This post is about nothing*

You’ll all be pleased to know that I got my big, Big-Data pre-proposal to NSF sent off.** It’s been occupying about 90% of my brain these last few weeks, so it’s good to send it off, and get myself back in a relative groove.

In fact, today, let’s think about nothing.

Now, I suppose I could end it here, but really, that wouldn’t be my style. Let’s dissect this. I want us all to really think about nothing, the different kinds of nothing, and what that means- especially when it comes to data.

When it comes to bug counting, there are two kinds of nothing.

1) We looked, and found no bugs there.
2) We didn’t look there (or didn’t get a reliable look there).

So, case number 1 happens when you go to the field and put out a sticky card/malaise trap/extremely tolerant undergrad assistant with an aspirator, and you catch no bugs (or no bugs that you’re interested in). This is referred to as a true zero.

**Rows from a dataset:**
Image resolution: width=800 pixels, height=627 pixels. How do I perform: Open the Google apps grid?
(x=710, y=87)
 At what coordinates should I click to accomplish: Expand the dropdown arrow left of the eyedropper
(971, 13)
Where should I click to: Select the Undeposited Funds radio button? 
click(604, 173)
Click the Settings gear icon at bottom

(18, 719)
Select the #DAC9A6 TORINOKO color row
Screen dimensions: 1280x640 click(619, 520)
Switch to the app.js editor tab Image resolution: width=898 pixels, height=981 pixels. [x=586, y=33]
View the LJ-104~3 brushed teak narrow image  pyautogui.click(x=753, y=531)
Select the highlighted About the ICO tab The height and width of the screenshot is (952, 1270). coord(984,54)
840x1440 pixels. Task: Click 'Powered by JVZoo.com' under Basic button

**Tasks:**
[1] Translate this sentence from the blog post about nothing into Spanish: "When it comes to bug counting, there are two kinds of nothing."
[2] From the blog post about nothing, extract everything from "In fact, today, let’s" down to "comes to data.".
[3] Continue the blog post about nothing from its last sentence.

**The results:**
[1] Cuando se trata de contar insectos, hay dos tipos de nada.

[2]
In fact, today, let’s think about nothing.

Now, I suppose I could end it here, but really, that wouldn’t be my style. Let’s dissect this. I want us all to really think about nothing, the different kinds of nothing, and what that means- especially when it comes to data.

[3]
Case number 2 happens in places where you didn’t look like Antarctica or the moon or downtown Toronto***, or it was before the growing season started, or a bear/monster/competing lab set fire to your malaise trap, or your undergrad went to lunch and forgot to count the rep. This type of data is referred to as null.

It is very, very important to keep track of which kind of nothing you have. Why? Well, I’m going to tell you. The main reason, of course, is, if you don’t keep track, in some reasonable way, what is zero, and what is null, it makes my life a lot harder.

Also, it can really screw with your stats. You don’t want your stats to be screwed, right?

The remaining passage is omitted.